Hello,

Thank you very much for your answer.
We've followed the procedure you mentioned but we are having some trouble.
We are receiving alarms of data sources that are not failing, let me give you an examples:

Correlation Data Source:

Note: We configured threshold of 15 minutes for Correlation Data Source.

1. As you can see from the screenshot (Alarm_Trigger_Data_Source_Correlation.PNG) we had an alarm trigger for the "Correlation" Data Source at 19 Oct 2022 12:06:50pm.
2. If we check the event graphics (Events_Data_Source_Correlation_1.PNG,Events_Data_Source_Correlation_2.PNG) we can see that there is not a time in which this log source fails for 15 minutes.
3. This situation keeps repeating. We keep receiving alarms and not seeing data source failure for 15minutes.

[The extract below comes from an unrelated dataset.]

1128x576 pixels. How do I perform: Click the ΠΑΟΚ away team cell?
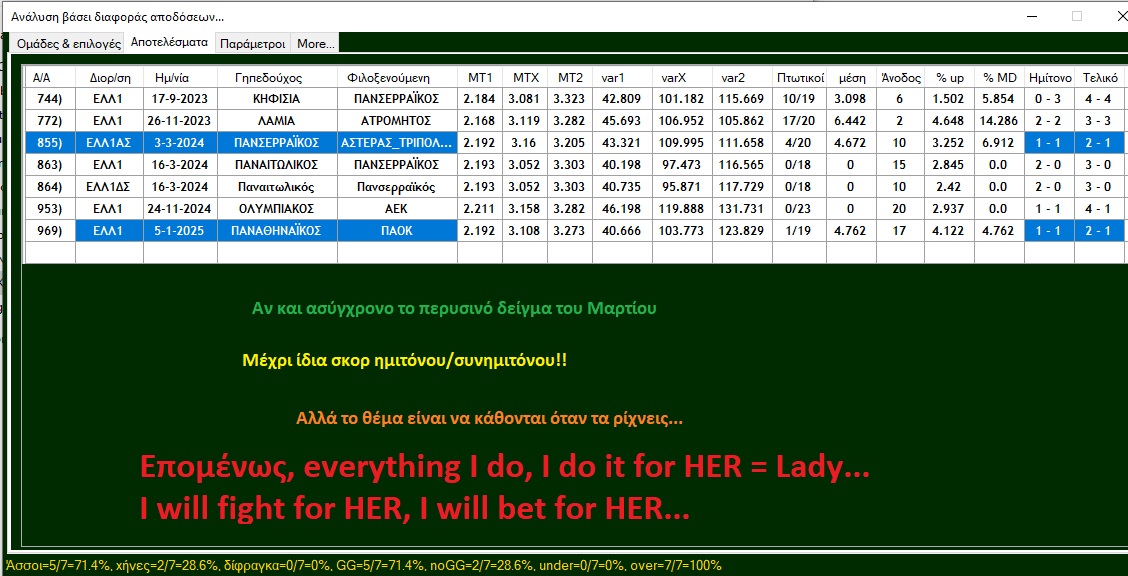(396, 231)
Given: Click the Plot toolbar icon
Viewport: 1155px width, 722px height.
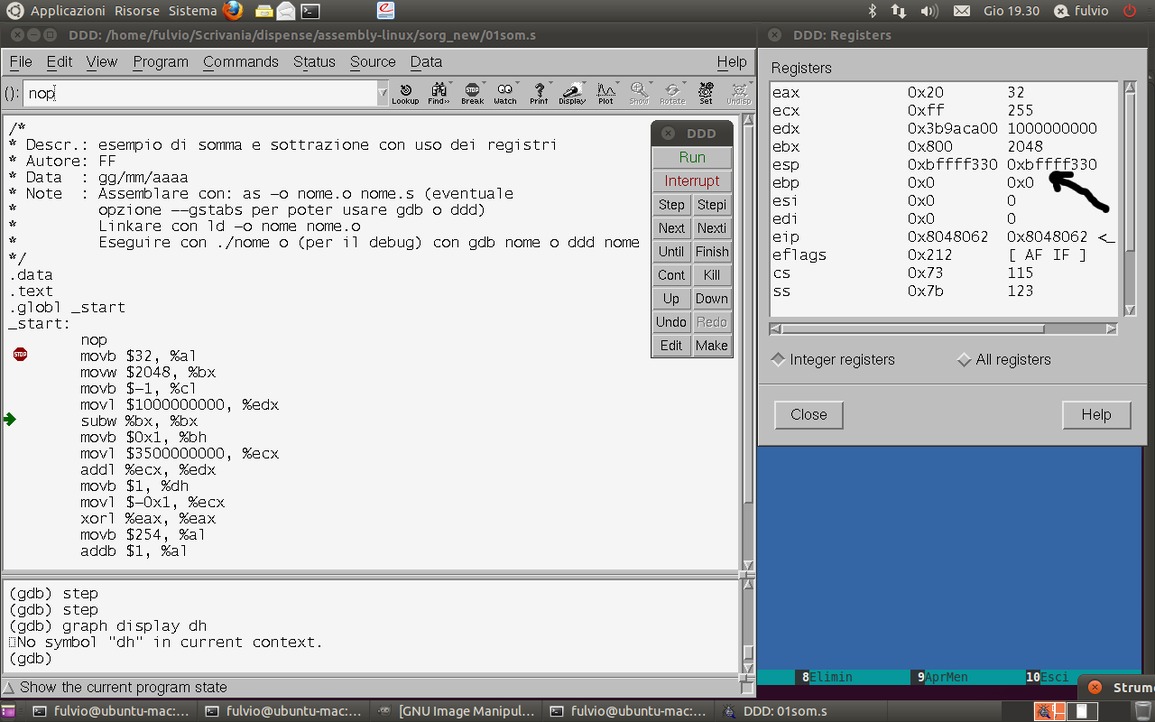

What do you think that is causing this issue?
Is 15 minutes a threshold too short for the SIEM to handle? Do you know if there are any other causes for this?
I've attached the alarm configuration and Inactivity Settings for this example I gave you.
Could you help us with this situation?

Thank you very much.
Best regards,
Goncalo

Here is the rest of the attachments

More attachments

Last attachments

Hi Edgar,

I did not ask your version but will assume you are on v11.x

I believe the inactivity alarms are firing on the ESM. So if the events are coming in on a receiver or correlation engine but the ESM does not have them, the Idle alarm will fire.

So if you have an alarm set for 15 minutes inactivity and the auto-publish time for the device is 15 minutes or more , then you are likely to have false positive.

Thanks

Dorothée

Hello,

I verified what you said and you are right.

Thank you so much for your help.

Best regards,

Goncalo